Саймон хорошо знал грамоту и бегло читал, как и любой другой высокопоставленный чиновник при дворе Генриха II, очень любившего рассылать указания и получать ответы на них. Если бы Саймон не пожелал научиться грамоте, он бы полностью зависел от милости клерков. А ведь достаточно было неправильно понять даже одно или парочку слов – нечаянно или с целью, – и неприятности были обеспечены. Саймон предпочел делать ошибки самостоятельно, а вернее, избегать их, для чего и выучился грамоте. Заодно он познал те удовольствия, которые дают читателю книги, но сейчас у него нарастало самое настоящее отвращение к так называемой «книге нашей госпожи».
Кроме того, в нем росло подозрение насчет клерка, который вел эту «книгу», его влияния на Элинор и вассалов. Взять хотя бы сэра Андрэ, который, как ни странно, не имел представления об этой книге. Разумеется, он не умел ни читать, ни писать, но это не должно было помешать верному вассалу быть более внимательным и осторожным. За клерками, по глубокому убеждению Саймона, был нужен глаз да глаз, случалось, что какой-нибудь из них устилал свое гнездо ворованными перьями. Не мог Саймон примириться и с тем, что у бесчестного клерка фактически была лазейка, чтобы избежать справедливого наказания: стоило раскрыть мошенничество, он мог улизнуть от гнева своего сеньора в лоно церкви, поступившись частью наворованного, укрыться от преследования властей.
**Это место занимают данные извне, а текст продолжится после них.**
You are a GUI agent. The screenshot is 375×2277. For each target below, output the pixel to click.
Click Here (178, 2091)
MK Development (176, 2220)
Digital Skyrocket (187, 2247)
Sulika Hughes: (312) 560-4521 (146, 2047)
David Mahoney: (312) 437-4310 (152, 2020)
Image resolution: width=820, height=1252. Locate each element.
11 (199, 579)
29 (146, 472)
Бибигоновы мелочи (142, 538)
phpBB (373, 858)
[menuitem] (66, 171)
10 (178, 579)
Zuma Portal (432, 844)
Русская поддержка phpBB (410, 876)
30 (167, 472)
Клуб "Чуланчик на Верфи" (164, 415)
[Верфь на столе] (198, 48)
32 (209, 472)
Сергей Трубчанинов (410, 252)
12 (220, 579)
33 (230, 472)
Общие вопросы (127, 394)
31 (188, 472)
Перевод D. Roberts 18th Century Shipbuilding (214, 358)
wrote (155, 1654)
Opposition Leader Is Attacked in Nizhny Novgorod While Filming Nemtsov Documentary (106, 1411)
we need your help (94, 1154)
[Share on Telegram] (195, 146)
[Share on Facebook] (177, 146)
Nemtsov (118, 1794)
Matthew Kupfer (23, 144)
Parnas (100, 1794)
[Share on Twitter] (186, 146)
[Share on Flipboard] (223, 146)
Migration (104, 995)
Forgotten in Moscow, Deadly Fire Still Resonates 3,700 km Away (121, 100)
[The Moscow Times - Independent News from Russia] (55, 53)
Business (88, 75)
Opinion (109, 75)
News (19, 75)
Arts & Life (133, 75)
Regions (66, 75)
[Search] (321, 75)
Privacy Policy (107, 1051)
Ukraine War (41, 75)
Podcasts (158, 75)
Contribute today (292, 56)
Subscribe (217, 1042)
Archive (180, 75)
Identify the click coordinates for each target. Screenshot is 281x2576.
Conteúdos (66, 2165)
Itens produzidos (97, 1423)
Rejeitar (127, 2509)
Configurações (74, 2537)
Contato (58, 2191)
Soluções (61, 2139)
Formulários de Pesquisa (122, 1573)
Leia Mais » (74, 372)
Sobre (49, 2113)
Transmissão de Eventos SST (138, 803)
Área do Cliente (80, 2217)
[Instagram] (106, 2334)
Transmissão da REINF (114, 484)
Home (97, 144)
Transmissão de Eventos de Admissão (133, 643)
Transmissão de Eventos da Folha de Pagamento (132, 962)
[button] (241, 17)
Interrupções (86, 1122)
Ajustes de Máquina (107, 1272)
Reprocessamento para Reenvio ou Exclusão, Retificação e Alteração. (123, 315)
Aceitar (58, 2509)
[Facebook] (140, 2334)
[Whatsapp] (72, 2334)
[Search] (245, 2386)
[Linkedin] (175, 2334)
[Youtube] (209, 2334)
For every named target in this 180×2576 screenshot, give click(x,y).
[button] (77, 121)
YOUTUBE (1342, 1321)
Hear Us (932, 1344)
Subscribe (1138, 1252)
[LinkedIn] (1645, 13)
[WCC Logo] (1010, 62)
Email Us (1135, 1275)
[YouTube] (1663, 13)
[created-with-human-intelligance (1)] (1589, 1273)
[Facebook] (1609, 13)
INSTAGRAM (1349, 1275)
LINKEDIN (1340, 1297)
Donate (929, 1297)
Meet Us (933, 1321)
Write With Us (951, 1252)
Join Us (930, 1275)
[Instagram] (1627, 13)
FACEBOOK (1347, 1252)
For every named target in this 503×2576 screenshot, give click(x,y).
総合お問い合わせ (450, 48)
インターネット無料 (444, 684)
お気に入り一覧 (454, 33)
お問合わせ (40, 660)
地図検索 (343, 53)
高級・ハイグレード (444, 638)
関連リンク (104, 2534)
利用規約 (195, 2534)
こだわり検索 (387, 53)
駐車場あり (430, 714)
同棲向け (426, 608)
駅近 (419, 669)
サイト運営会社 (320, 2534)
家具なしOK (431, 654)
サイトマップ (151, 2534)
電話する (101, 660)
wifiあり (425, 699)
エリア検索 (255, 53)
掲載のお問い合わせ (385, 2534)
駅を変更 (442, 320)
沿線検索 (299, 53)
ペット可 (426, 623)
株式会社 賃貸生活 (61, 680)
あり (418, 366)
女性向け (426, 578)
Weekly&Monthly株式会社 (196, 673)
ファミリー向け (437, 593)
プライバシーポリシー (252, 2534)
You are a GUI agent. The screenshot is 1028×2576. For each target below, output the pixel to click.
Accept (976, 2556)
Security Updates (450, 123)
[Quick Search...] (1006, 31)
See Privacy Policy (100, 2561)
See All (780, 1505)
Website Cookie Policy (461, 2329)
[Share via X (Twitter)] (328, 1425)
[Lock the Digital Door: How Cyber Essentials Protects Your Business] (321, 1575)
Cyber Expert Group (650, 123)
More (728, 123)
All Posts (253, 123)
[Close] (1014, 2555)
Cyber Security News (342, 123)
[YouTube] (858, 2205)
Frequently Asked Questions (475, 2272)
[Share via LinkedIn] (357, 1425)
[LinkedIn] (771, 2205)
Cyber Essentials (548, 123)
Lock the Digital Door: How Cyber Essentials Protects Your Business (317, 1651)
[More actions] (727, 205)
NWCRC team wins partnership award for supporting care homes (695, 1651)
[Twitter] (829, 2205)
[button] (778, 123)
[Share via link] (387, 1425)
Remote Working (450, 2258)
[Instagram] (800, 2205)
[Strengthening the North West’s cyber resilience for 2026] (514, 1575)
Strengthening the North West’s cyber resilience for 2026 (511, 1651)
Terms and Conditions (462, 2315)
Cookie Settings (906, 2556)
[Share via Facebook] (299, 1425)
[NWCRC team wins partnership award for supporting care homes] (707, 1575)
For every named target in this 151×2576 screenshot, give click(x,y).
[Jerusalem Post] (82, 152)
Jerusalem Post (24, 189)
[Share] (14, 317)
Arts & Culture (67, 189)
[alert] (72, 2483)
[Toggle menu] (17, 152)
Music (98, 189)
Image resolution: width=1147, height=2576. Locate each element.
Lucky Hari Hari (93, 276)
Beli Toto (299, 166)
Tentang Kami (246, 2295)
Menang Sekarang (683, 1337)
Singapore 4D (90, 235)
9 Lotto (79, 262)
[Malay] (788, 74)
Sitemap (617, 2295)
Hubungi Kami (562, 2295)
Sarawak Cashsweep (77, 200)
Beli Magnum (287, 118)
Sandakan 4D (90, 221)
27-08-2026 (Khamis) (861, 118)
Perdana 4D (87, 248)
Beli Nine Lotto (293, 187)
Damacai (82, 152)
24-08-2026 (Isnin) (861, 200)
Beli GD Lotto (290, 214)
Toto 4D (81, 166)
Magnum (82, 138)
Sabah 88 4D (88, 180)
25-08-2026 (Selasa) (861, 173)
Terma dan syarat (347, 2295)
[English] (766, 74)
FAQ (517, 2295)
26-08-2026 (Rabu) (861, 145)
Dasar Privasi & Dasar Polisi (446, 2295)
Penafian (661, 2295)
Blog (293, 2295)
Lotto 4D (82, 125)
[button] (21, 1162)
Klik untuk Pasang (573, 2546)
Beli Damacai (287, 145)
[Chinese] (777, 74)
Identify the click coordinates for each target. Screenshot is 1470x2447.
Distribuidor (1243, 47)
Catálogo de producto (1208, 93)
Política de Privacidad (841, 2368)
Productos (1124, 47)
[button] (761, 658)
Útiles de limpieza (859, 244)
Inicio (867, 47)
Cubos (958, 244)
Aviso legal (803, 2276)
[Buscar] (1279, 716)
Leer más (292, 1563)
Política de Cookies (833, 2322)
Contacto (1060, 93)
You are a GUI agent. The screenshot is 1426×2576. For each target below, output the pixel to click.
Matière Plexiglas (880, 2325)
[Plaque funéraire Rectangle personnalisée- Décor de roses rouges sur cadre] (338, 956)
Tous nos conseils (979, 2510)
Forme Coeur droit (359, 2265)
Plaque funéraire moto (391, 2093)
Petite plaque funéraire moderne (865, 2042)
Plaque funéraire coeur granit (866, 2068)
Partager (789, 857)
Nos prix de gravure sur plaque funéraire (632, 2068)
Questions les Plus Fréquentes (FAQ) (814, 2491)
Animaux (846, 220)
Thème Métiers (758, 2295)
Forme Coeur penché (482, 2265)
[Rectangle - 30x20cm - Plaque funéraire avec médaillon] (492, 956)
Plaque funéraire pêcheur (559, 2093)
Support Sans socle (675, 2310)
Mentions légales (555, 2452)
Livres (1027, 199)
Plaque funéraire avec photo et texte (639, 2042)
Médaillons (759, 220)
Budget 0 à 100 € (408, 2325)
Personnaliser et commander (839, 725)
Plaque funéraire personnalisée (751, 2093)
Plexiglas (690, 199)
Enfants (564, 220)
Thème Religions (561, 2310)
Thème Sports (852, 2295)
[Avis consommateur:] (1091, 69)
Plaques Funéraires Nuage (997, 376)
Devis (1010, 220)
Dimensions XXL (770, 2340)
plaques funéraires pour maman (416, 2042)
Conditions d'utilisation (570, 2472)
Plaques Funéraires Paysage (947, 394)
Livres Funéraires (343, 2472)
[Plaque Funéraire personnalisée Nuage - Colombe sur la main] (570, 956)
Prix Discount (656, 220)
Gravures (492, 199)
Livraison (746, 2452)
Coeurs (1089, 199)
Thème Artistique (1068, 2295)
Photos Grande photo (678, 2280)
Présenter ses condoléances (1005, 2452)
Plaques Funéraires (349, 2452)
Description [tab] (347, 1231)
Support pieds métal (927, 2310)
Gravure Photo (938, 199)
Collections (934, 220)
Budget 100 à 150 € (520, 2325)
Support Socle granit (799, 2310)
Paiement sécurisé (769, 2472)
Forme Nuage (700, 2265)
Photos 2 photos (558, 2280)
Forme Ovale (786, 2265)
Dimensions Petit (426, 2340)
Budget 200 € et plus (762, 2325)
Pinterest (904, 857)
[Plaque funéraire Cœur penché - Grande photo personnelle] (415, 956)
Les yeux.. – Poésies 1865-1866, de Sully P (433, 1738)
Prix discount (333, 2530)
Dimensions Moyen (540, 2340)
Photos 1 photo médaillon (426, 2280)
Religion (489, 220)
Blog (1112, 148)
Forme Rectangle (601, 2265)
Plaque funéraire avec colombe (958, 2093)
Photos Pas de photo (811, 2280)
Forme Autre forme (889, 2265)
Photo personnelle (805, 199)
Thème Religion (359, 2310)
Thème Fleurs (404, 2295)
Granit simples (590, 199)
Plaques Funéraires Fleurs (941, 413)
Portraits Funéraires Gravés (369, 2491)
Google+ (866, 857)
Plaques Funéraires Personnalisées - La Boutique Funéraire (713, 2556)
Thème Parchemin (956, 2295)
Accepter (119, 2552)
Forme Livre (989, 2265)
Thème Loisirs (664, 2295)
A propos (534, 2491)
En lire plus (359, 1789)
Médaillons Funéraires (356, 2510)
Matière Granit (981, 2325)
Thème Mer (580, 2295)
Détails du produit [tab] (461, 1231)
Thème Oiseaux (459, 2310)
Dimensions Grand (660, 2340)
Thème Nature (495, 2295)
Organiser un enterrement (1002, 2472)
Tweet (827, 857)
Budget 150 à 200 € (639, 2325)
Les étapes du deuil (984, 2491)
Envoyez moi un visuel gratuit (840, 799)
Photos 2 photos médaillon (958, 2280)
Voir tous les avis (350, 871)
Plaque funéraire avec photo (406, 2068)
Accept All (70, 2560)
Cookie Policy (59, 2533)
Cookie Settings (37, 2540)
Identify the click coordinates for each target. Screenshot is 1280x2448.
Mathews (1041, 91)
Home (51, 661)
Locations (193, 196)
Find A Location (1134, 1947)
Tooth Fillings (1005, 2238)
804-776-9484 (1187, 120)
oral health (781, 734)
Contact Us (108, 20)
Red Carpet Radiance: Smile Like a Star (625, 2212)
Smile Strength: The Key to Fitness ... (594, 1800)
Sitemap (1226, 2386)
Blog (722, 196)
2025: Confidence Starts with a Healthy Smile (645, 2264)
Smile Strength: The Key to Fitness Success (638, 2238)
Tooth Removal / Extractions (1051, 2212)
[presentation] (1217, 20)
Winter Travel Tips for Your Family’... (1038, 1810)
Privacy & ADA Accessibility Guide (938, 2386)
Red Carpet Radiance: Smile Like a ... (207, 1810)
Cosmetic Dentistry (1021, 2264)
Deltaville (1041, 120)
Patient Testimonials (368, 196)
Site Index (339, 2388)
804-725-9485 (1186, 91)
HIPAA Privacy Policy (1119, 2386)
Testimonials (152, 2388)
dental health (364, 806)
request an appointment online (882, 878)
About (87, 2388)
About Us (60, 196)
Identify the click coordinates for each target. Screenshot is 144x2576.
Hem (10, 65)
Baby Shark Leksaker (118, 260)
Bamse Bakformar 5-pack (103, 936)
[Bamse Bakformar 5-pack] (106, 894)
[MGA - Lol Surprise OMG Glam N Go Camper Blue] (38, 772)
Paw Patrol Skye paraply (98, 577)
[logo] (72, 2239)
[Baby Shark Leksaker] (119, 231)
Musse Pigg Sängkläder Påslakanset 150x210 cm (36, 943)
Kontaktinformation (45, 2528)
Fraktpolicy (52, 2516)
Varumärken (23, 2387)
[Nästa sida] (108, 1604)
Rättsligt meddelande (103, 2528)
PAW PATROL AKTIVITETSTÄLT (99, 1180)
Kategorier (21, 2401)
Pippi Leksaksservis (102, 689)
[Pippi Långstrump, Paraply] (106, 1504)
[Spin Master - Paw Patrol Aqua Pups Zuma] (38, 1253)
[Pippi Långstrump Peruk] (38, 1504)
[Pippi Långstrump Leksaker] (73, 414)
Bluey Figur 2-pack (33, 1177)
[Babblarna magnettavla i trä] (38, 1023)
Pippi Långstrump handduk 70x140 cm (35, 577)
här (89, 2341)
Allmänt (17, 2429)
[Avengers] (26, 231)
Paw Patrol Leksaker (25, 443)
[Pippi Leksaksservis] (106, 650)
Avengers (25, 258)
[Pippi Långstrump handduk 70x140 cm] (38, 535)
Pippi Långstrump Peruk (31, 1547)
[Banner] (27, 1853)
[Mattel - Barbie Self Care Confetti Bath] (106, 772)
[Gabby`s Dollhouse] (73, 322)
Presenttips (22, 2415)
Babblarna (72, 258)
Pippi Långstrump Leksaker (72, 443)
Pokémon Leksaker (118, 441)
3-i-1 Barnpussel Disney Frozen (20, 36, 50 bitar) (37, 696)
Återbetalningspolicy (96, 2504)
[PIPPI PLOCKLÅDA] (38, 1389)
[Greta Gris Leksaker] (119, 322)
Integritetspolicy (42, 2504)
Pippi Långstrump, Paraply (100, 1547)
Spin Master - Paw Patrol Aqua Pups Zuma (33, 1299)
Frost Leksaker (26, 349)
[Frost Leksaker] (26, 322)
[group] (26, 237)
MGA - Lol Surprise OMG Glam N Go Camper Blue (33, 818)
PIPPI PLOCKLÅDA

Саймону не могло и прийти в голову, что кажущееся безразличие сэра Андрэ к счетам поместья объяснялось тем фактом, что Элинор сама вела свои счетные книги. У женщин было не принято изучать грамоту. Разумеется, королева знала грамоту, но королева – не просто женщина. Еще были грамотные монашки, и несколько молодых придворных дам, которые увлекались любовной лирикой, и желали самостоятельно отвечать на поэтические излияния своих «трубадуров». Но чтобы это «невинное дитя», как Саймон упорно продолжал про себя называть Элинор, несмотря на все протесты сэра Андрэ, чтобы это дитя умело не только читать, но и способно было считать и даже вести счета, – такое не могло даже прийти в голову сэру Саймону.